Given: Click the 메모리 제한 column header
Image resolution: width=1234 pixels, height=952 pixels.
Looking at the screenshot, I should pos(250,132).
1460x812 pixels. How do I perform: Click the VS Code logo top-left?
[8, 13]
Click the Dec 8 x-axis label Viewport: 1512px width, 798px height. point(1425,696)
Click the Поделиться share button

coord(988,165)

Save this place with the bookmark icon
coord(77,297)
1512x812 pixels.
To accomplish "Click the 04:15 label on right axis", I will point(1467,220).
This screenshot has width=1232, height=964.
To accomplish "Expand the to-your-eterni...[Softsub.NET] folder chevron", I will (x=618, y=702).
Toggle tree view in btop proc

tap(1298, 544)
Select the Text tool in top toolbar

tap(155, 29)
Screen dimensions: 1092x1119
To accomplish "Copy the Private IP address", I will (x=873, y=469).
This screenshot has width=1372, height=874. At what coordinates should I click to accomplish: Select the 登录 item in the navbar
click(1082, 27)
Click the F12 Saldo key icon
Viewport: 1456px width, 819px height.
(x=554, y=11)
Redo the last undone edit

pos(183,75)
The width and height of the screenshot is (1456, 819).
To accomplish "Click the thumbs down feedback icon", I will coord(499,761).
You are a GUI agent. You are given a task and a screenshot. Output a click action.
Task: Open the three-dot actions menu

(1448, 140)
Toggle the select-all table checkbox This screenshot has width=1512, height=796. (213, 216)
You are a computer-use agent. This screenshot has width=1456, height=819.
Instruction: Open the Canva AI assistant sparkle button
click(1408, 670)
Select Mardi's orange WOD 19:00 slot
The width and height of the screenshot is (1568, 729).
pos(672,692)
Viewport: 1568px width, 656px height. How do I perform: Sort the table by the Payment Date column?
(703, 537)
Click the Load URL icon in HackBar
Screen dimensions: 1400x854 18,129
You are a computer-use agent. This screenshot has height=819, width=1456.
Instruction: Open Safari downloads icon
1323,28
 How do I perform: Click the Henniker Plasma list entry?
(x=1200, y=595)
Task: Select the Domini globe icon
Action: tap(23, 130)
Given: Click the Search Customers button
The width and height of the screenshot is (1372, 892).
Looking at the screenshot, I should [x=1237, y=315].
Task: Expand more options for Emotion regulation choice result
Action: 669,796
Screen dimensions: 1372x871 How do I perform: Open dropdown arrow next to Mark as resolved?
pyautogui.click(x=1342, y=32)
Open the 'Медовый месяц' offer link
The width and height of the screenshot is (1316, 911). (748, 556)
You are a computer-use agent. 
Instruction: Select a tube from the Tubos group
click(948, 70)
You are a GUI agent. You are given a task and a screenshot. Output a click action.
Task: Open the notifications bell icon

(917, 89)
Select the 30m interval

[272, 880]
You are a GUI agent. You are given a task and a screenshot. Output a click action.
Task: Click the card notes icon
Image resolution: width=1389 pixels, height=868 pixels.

[Work to be completed] From the line that contains "Open the 'Медовый месяц' offer link" down to the last line of the material above, copy every line word for word, both ends included.

[Completed exercise]
Open the 'Медовый месяц' offer link
The width and height of the screenshot is (1316, 911). (748, 556)
You are a computer-use agent. 
Instruction: Select a tube from the Tubos group
click(948, 70)
You are a GUI agent. You are given a task and a screenshot. Output a click action.
Task: Open the notifications bell icon

(917, 89)
Select the 30m interval

[272, 880]
You are a GUI agent. You are given a task and a screenshot. Output a click action.
Task: Click the card notes icon
Image resolution: width=1389 pixels, height=868 pixels.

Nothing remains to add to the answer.